Zur Abrechnung der hausärztlichen Versichertenpauschale

04. Nov 2020


Ein Facharzt für Allgemeinmedizin hat im Streit über die Rechtmäßigkeit einer Honorarrückforderung und die Frage, ob seine Vergütung auf den Fachgruppendurchschnitt zu kürzen war, auf dem Klageweg einen Teilerfolg erstritten. Er hatte unter anderem die Versichertenpauschale bis zu 218 Mal an einem Tag abgerechnet. Aus den Patientenakten ging hervor, dass der Arzt dabei überwiegend Krankschreibungen vorgenommen und auffallend oft die Diagnosen J00 (Akute Rhino­pharyngitis [Erkältungsschnupfen]), R51 (Kopfschmerz), R11 (Übelkeit und Erbrechen) und K29.1 (Meläna) dokumen­tiert hatte.
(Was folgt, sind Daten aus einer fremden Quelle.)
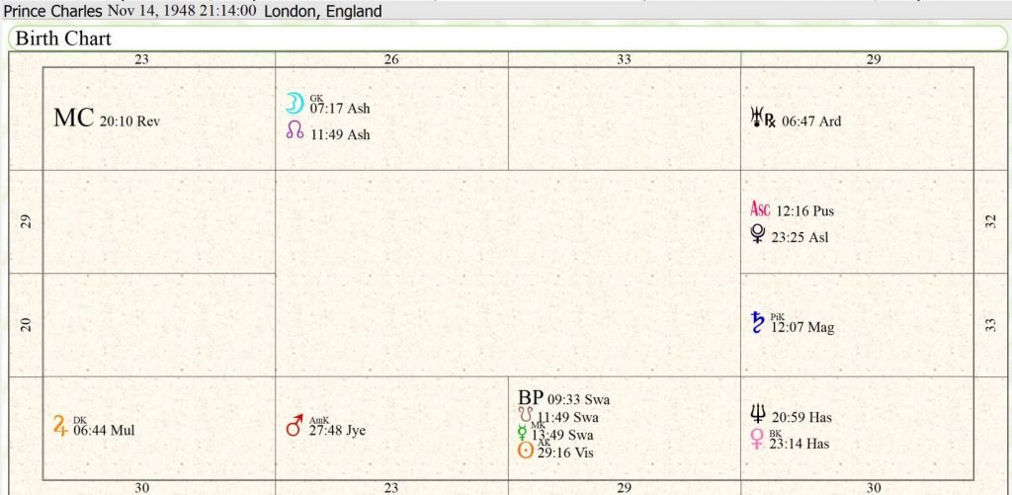Image resolution: width=1012 pixels, height=495 pixels.
Task: Select the BP 09:33 Swa entry
Action: 563,398
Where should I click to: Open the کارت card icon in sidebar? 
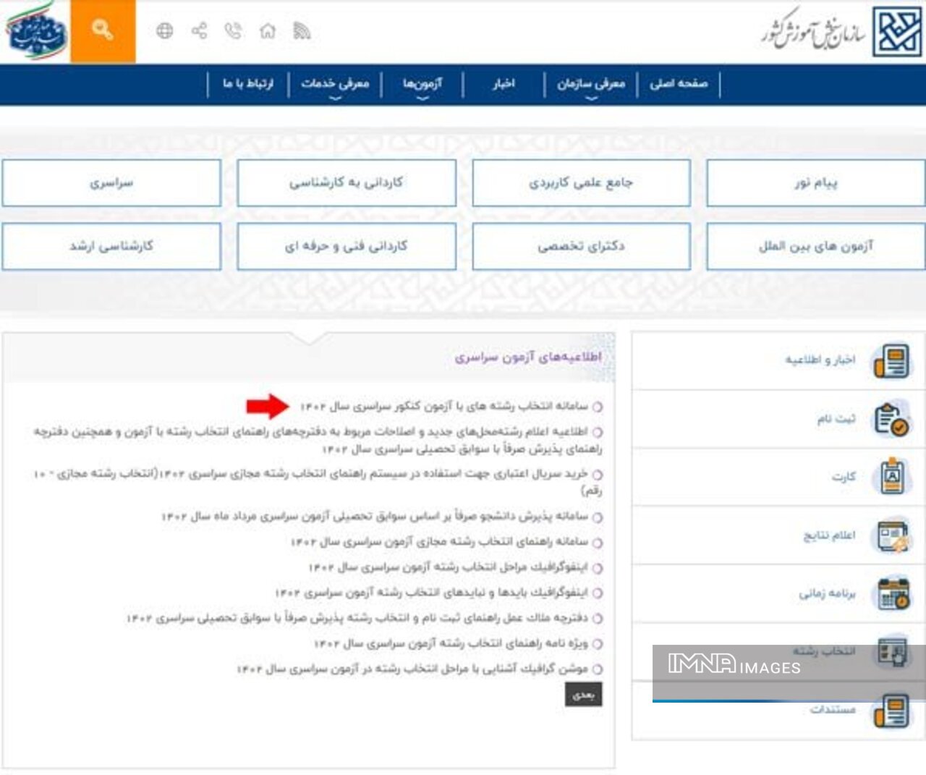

Nach den Feststellungen des Gerichts hat der Arzt die für die Abrechnung der Versichertenpauschale erforderlichen Leistungen erbracht. Für die Annahme eines zur Abrechnung der Pauschale obligaten persönlichen Arzt-Patienten-Kontakts seien keine Mindestzeiten vorgesehen. Es müsse zu einer „direkten Interaktion“ zwischen Arzt und Patient gekommen sein. Diese Interaktion könne sich wiederum nicht auf eine bloße Begrüßung und das Durchziehen der Versichertenkarte beschränken. Vielmehr müsse auch ein kuratives Tätigwerden des abrechnenden Arztes erfolgen. Allerdings könnten die Befragung eines Patienten sowie die daran geknüpfte Einschätzung, ob eine Arbeitsunfähigkeit gegeben ist oder Befreiungen für den Schulunterricht auszusprechen sind, auch innerhalb weniger Minuten erfolgen.